### [Task to carry out]
Write out the listing below in full and exactly, leaving out every picture.

### [Material for this task]
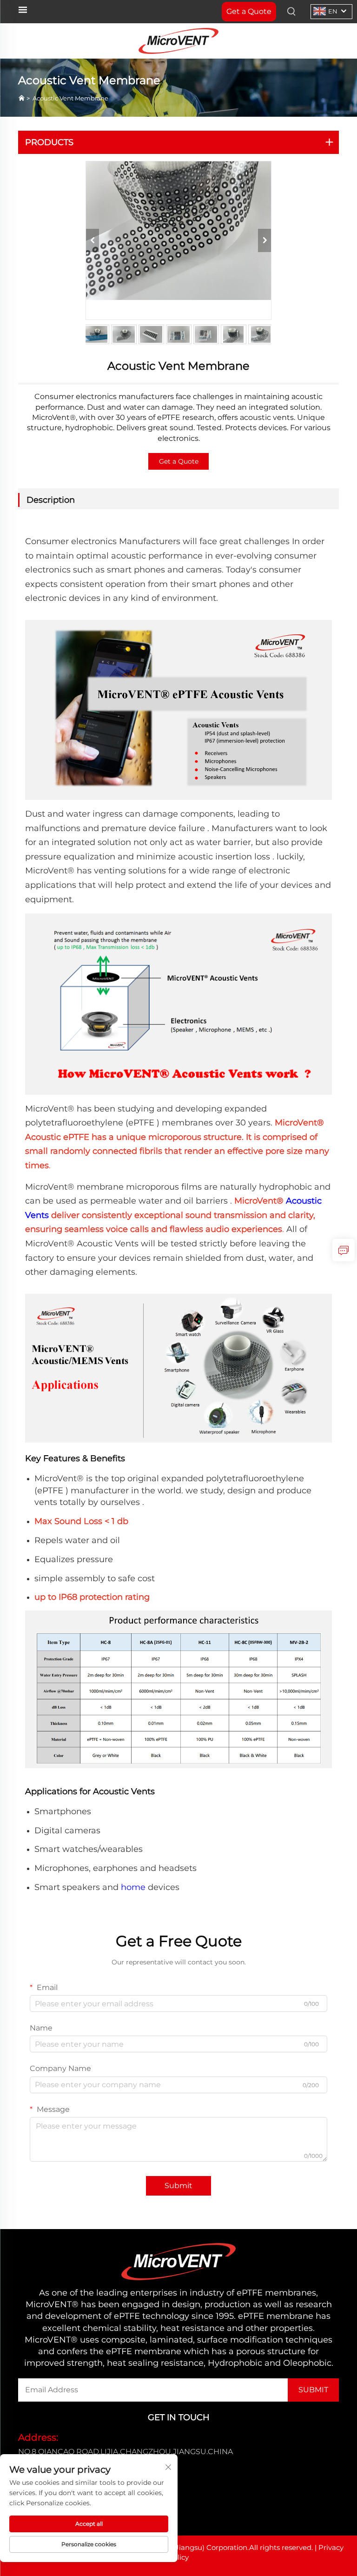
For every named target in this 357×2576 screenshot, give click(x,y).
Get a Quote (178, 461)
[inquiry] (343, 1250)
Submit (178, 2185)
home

### [Response]
For every named target in this 357×2576 screenshot, give click(x,y).
Get a Quote (178, 461)
[inquiry] (343, 1250)
Submit (178, 2185)
home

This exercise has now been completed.